═════ Supplied records ═════
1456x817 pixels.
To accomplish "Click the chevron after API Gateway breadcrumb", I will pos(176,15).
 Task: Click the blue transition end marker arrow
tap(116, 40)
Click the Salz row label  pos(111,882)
═════
═════ Supplied records ═════
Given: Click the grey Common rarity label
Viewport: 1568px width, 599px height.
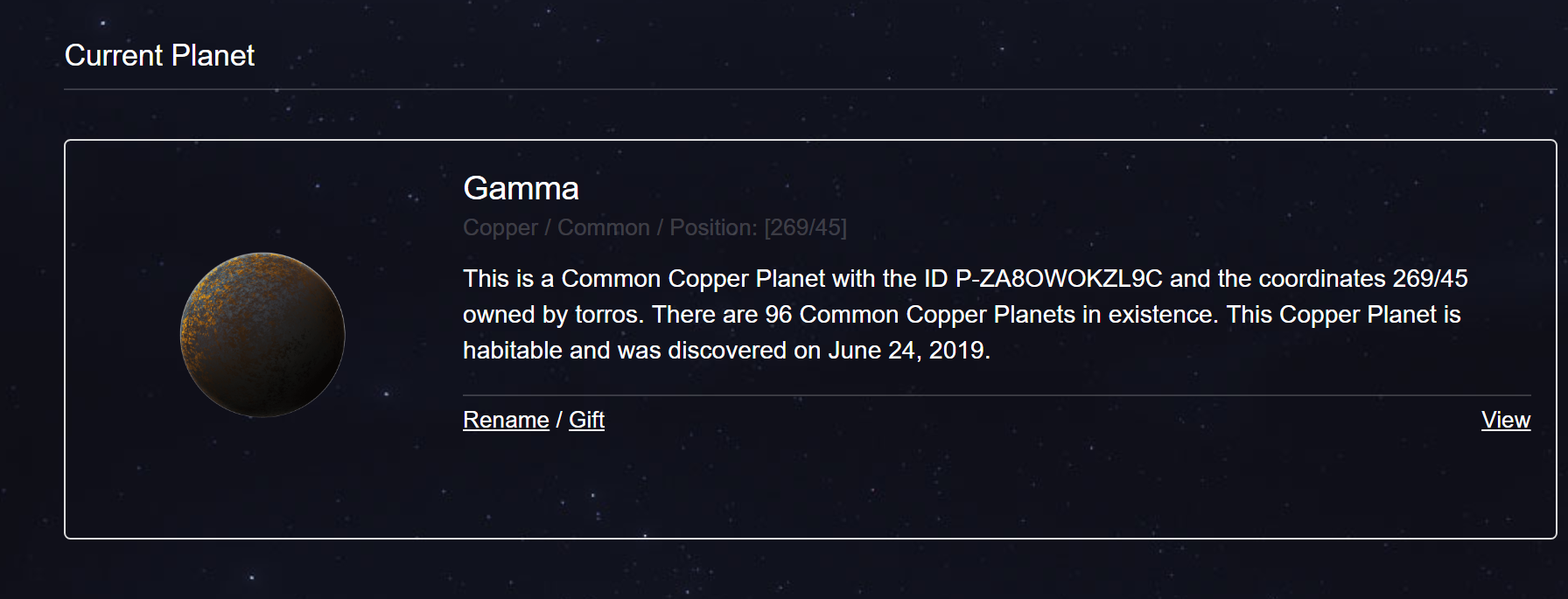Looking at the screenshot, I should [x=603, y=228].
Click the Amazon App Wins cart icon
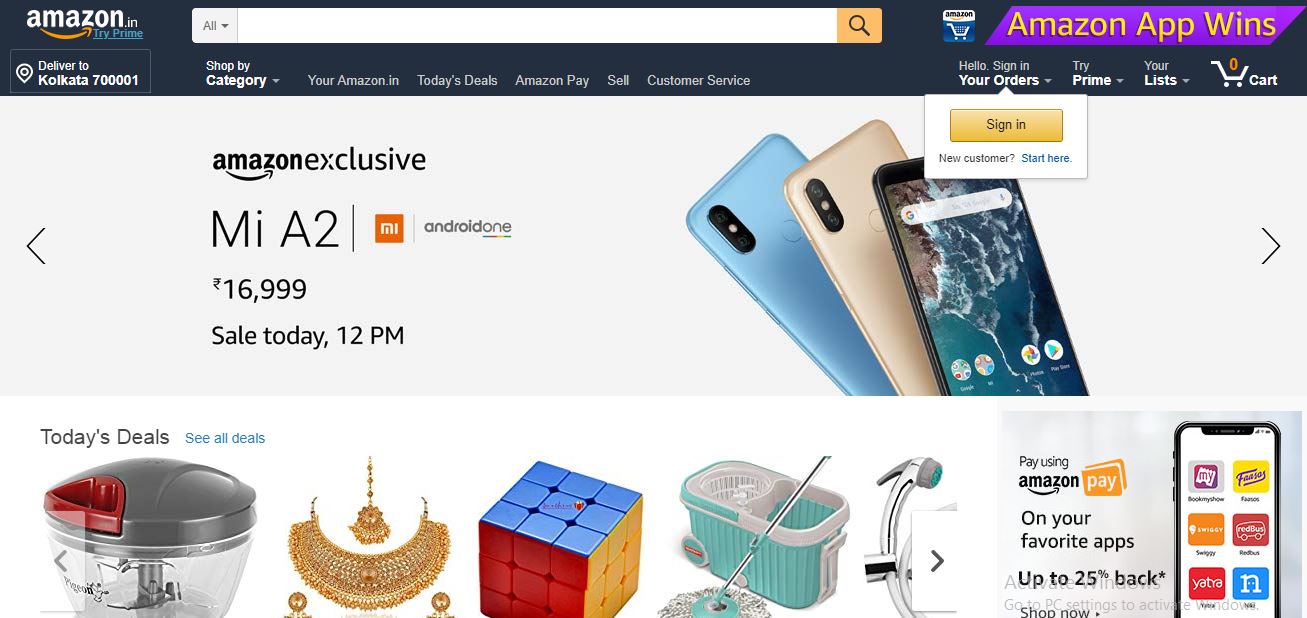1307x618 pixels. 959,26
═════
═════ Supplied records ═════
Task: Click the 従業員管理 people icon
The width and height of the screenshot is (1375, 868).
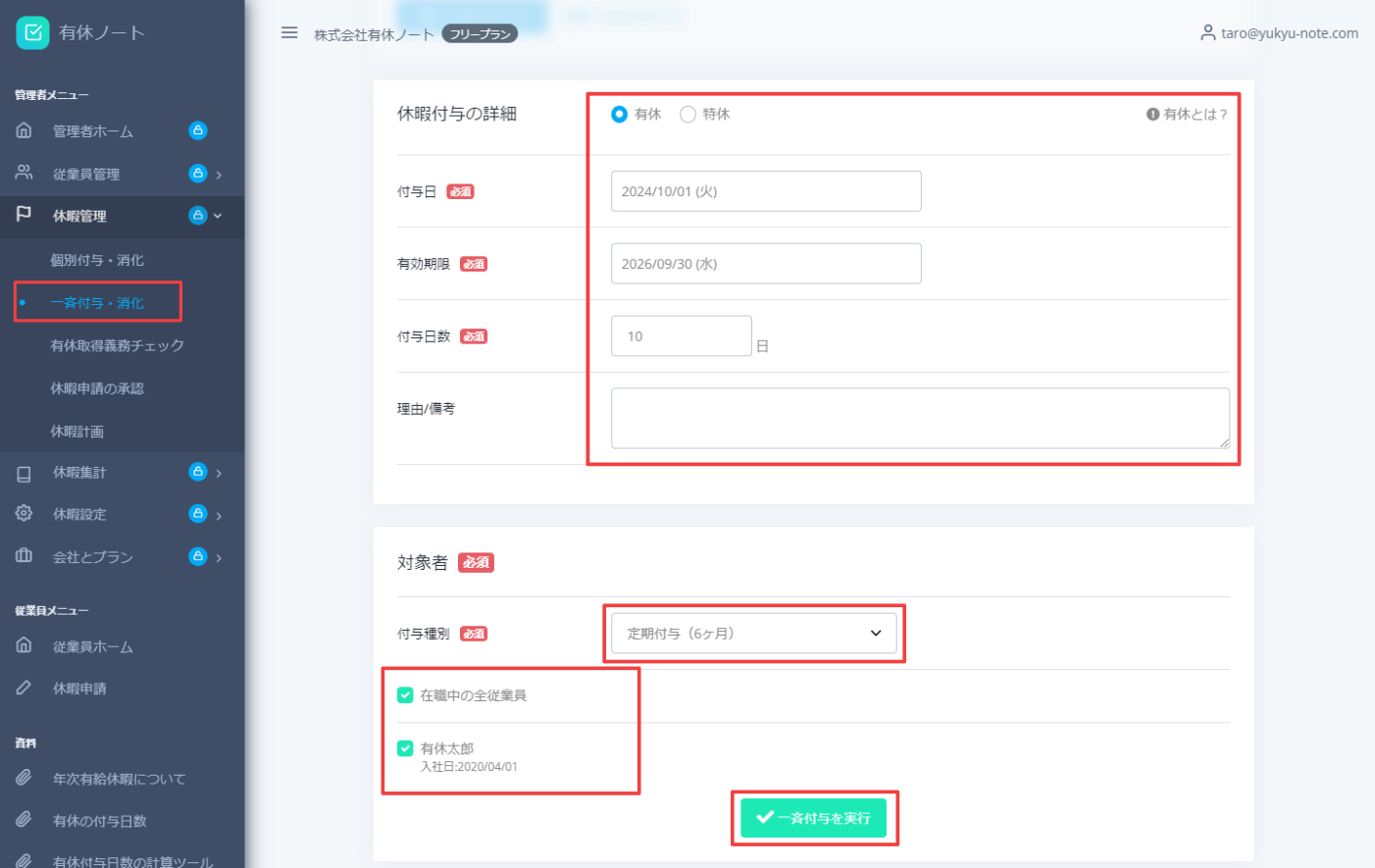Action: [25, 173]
═════
* **What this task involves**: Everything above from the line containing "1456x817 pixels." through the line containing "Click the Salz" must be copied exactly. Nothing outside that range belongs in the answer.

* **Solved exercise**:
1456x817 pixels.
To accomplish "Click the chevron after API Gateway breadcrumb", I will pos(176,15).
 Task: Click the blue transition end marker arrow
tap(116, 40)
Click the Salz row label  pos(111,882)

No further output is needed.